## Exercise objective
In the records below, find the line holding "Where should I" and the line holding "The image size". Set down both, with every line between them, exactly.

## Task inputs
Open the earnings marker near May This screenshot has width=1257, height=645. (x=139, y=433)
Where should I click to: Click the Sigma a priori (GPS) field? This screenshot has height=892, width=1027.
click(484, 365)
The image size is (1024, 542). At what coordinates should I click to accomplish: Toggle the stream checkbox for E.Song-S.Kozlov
...
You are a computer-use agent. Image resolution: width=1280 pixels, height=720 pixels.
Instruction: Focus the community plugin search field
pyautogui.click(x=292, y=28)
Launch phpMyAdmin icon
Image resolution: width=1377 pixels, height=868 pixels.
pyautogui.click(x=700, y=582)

## Response to the exercise
Where should I click to: Click the Sigma a priori (GPS) field? This screenshot has height=892, width=1027.
click(484, 365)
The image size is (1024, 542). At what coordinates should I click to accomplish: Toggle the stream checkbox for E.Song-S.Kozlov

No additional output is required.